**Extracted text**:
Leaving a positive but somewhat less memorable impression in
his pivotal role as Charlie Price is Adam Kaplan. Too often, it feels that the actor is playing
a part rather then becoming that part. The
role of Charlie rides a big, emotional rollercoaster as he faces doubts about
his competencies to lead and to love, but in Mr. Kaplan’s hands, the ride
sometimes looks and feels more muted and less spontaneous and genuine that it
should. When contemplating in song his
“Step One” to “just put one set forward ... that I may be the hero who
reinvents the wheel,” his boyish voice with ever-present nasal qualities works
but does not totally sell. But later,
when he turns it on express his regrets and disappointments in Cyndi Lauper’s
harder-beat music (“Soul of a Man”), this Charlie finds his voice and rises to
sing with the kind of authenticity and vocal confidence missing earlier.
A number of more minor roles make their marks of
distinction, both in humorous and heart-warming ways, as this inspiring story
unfolds. As factory manager, George (Jim
J. Bullock) bridges the often yawning gaps between the young owner Charlie and
his skeptical employees while in the background, allows us to watch his own,
humor-filled coming out. Bearded and
burly Don (Aaron Walpole) bullies with spits and snarls Lola and the Angels
before slowly transforming before our eyes into a smiling friend who proudly
sings in “Just Be,” “You change the world when you change your mind.” Other factory workers create distinct
personalities in their short moments of spotlight (Shawna M. Hamic, Patty Lohr,
Damien Brett, among others), resulting in an ensemble that knows how to
individualize facial reactions and body movements while also blending
appropriately into a chorus of choreographed excellence.
One more standout must be acknowledged among this cast. As Charlie-pursuing, love-deprived Lauren (promoted
from the factory floor to be Charlie’s assistant), Tiffany Engen never misses
filling each minute with a spontaneous something that sends the audience
howling. Spastic gestures of her head,
hair, and hands; hilarious antics like blow-drying her sweaty armpits after
Charlie happens to look at her; or one more sideline look of wide-eyed
adoration to Charlie (ones he does not notice but we do) are her constant
fare.

**Problem statement**: Write out the part of the review of the musical's cast starting at "A number of" and ending at "of choreographed excellence.", without changing a word. The items that come after this review have no connection to it.

**Given records**:

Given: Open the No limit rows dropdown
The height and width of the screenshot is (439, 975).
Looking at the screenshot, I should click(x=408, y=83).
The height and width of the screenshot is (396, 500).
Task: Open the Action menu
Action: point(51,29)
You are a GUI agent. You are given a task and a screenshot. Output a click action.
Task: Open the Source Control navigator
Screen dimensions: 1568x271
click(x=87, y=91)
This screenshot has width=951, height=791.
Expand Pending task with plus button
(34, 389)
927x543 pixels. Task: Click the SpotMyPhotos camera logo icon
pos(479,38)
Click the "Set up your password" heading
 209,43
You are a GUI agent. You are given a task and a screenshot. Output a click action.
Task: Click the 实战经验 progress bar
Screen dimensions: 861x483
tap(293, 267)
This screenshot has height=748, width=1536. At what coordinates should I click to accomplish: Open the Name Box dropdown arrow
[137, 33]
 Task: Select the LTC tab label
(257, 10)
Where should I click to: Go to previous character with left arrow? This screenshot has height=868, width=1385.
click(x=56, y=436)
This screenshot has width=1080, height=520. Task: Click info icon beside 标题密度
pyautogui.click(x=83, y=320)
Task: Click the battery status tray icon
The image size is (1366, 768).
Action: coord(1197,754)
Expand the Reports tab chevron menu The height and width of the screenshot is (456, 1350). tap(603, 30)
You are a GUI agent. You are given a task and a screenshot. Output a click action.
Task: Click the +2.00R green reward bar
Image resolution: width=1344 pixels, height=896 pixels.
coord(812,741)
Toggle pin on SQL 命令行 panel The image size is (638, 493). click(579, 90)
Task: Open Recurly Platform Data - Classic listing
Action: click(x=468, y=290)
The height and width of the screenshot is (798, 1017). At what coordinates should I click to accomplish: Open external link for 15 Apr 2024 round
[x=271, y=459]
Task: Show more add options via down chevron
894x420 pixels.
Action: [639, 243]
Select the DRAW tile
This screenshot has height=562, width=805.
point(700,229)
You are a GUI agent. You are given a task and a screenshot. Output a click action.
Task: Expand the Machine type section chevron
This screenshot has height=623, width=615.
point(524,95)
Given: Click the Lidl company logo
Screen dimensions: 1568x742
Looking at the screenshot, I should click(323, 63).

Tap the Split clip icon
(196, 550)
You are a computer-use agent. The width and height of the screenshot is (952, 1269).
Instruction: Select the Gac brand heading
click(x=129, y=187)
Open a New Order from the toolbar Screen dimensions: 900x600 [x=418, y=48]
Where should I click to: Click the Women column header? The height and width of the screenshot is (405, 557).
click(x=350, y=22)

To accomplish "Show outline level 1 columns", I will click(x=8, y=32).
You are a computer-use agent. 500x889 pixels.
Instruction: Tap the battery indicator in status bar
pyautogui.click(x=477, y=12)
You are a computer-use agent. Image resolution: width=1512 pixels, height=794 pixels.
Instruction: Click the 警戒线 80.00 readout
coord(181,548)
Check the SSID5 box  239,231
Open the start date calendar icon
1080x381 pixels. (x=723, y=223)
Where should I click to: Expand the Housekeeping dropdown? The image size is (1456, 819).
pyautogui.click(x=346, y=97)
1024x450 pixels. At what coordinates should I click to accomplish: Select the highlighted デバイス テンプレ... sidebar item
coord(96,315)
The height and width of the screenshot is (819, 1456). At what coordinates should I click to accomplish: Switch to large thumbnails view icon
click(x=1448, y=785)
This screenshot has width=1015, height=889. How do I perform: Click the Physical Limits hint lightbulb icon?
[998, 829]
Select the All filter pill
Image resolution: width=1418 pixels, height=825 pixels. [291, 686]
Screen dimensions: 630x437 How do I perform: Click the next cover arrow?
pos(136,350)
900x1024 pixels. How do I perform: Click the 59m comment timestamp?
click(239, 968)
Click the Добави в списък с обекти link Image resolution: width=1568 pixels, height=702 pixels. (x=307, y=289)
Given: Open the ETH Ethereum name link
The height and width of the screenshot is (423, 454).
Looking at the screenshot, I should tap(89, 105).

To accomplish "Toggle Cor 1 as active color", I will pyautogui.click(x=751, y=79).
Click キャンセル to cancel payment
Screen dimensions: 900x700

**Answer below**:
A number of more minor roles make their marks of
distinction, both in humorous and heart-warming ways, as this inspiring story
unfolds. As factory manager, George (Jim
J. Bullock) bridges the often yawning gaps between the young owner Charlie and
his skeptical employees while in the background, allows us to watch his own,
humor-filled coming out. Bearded and
burly Don (Aaron Walpole) bullies with spits and snarls Lola and the Angels
before slowly transforming before our eyes into a smiling friend who proudly
sings in “Just Be,” “You change the world when you change your mind.” Other factory workers create distinct
personalities in their short moments of spotlight (Shawna M. Hamic, Patty Lohr,
Damien Brett, among others), resulting in an ensemble that knows how to
individualize facial reactions and body movements while also blending
appropriately into a chorus of choreographed excellence.